Ultimately the complex/exotic dishes just aren't offered enough to offset
paying $10/ small portion for the more simple dishes.

------
beerlord
I think there is a legitimate role for Government or Not-For-Profit here:

Rather than providing money handouts to the worst off citizens, why not just
cut out the middleman and offer basic prefab housing and cheap nutritious
meals instead?

Instead of shipping individual groceries to middle-class hipsters, why not
just cut out the middleman and cook the food instead?

Such a restaurant scheme already operates in India (called 'subsidised
canteens'), and is used by all classes there since its cheap and reliable. The
meals aren't free - they cost a few cents.

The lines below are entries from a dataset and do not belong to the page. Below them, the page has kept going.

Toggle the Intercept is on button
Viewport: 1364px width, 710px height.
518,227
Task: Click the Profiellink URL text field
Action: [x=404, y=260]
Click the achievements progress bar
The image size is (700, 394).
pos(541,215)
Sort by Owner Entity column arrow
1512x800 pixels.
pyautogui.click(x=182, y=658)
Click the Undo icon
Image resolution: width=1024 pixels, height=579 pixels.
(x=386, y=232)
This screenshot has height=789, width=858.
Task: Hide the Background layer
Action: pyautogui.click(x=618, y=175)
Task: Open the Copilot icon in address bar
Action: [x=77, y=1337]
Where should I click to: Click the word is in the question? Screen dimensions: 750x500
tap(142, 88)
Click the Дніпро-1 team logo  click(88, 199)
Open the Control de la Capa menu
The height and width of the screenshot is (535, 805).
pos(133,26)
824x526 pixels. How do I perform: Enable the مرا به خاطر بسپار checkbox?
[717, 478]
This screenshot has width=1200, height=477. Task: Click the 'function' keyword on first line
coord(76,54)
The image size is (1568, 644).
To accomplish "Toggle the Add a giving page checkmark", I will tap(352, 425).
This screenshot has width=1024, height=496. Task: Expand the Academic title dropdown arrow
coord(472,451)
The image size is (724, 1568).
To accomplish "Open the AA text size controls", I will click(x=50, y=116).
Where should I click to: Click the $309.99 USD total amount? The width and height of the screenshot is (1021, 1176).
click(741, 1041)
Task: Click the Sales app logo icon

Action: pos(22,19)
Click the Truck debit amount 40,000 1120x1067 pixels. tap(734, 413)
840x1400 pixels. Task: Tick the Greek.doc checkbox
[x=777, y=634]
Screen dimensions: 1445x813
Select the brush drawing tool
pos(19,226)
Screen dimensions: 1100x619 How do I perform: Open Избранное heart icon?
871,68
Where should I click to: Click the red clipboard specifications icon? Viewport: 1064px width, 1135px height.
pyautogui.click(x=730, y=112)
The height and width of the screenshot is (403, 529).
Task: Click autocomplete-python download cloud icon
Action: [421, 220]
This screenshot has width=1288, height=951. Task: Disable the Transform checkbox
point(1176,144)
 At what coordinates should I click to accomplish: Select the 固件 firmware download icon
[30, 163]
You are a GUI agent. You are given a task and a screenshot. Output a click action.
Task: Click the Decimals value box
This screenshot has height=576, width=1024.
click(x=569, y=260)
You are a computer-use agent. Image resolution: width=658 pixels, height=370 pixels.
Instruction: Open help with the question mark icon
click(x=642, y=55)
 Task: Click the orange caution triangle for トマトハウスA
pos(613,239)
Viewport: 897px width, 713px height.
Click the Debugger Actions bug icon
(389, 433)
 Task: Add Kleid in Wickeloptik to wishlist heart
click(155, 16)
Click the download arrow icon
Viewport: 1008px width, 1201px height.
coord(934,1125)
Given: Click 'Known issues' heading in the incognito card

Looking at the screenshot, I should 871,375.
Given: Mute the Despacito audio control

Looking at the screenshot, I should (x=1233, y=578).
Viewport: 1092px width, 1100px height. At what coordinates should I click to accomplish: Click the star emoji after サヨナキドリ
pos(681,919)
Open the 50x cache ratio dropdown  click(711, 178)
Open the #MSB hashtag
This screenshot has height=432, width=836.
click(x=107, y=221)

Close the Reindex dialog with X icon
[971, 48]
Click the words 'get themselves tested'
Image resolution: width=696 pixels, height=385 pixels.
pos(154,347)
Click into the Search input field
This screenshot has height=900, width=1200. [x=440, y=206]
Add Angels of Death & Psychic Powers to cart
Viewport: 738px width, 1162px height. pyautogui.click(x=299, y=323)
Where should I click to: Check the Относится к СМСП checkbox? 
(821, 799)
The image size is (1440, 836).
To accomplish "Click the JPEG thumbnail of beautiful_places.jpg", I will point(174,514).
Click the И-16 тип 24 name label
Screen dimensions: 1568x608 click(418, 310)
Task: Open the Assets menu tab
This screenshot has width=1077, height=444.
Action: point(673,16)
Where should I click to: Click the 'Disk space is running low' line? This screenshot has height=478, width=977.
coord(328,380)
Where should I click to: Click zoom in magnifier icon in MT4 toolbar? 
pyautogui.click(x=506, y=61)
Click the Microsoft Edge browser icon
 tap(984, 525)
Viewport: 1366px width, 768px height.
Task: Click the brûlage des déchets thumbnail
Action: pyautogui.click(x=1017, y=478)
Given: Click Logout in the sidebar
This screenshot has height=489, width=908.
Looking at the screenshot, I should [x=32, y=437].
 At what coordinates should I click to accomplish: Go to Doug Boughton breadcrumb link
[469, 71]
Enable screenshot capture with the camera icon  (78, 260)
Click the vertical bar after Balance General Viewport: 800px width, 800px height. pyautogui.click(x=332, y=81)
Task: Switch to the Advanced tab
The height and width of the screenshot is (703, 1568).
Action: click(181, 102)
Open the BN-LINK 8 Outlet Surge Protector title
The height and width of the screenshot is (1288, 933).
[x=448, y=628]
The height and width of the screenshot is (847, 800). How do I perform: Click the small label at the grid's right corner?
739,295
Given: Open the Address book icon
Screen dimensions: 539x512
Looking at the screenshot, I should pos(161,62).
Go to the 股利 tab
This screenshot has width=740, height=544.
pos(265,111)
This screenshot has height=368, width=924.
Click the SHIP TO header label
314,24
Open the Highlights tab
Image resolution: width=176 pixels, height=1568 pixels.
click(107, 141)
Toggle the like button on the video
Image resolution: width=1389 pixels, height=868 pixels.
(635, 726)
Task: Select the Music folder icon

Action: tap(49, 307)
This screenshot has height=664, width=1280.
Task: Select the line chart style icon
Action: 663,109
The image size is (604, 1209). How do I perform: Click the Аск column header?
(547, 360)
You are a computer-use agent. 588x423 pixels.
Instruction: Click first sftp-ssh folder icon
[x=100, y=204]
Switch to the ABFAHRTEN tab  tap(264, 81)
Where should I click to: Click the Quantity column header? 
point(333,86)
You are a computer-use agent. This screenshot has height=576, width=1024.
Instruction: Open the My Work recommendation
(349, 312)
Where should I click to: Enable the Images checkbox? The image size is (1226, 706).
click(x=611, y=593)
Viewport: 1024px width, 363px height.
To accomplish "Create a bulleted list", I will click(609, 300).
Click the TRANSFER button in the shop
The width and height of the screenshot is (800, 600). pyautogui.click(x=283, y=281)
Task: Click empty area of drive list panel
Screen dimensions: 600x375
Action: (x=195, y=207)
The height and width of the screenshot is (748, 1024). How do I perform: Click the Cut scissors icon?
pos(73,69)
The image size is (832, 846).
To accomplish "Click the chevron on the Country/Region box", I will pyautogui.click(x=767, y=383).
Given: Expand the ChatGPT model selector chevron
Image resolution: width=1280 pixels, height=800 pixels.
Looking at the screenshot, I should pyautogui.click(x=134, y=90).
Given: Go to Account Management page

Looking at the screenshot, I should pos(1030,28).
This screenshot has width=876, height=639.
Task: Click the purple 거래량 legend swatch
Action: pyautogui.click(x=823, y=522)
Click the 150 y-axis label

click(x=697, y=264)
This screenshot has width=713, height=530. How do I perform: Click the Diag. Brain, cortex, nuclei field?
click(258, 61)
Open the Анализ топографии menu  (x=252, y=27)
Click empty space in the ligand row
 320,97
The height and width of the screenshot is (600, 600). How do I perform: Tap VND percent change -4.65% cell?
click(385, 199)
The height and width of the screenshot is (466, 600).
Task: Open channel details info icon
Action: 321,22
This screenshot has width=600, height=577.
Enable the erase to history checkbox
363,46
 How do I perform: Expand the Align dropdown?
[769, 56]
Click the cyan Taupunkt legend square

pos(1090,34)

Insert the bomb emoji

I'd happily eat almost every meal at such a restaurant which offered no-frills
service, a simple (and probably vegetarian) menu, and very low cost. The menu
could be coordinated with seasonally and locally available ingredients, and
would probably offer a single choice of food, changed daily.

It would be like a soup-kitchen - but the need to pay a buck, and the presence
of the middle classes, would make it acceptable for everyone.

I think if organised well enough, it could actually be more efficient that
having everyone cooking at home - better logistics for the use of ingredients,
less food waste, less water wasted in cleaning dishes, etc. Not too mention
the better division of labour by having dedicated cooks doing the work with
professional-grade equipment, rather than everyone spending ages to do it at
home (and for a lot of poor people, they lack the equipment or skills to cook
proper meals).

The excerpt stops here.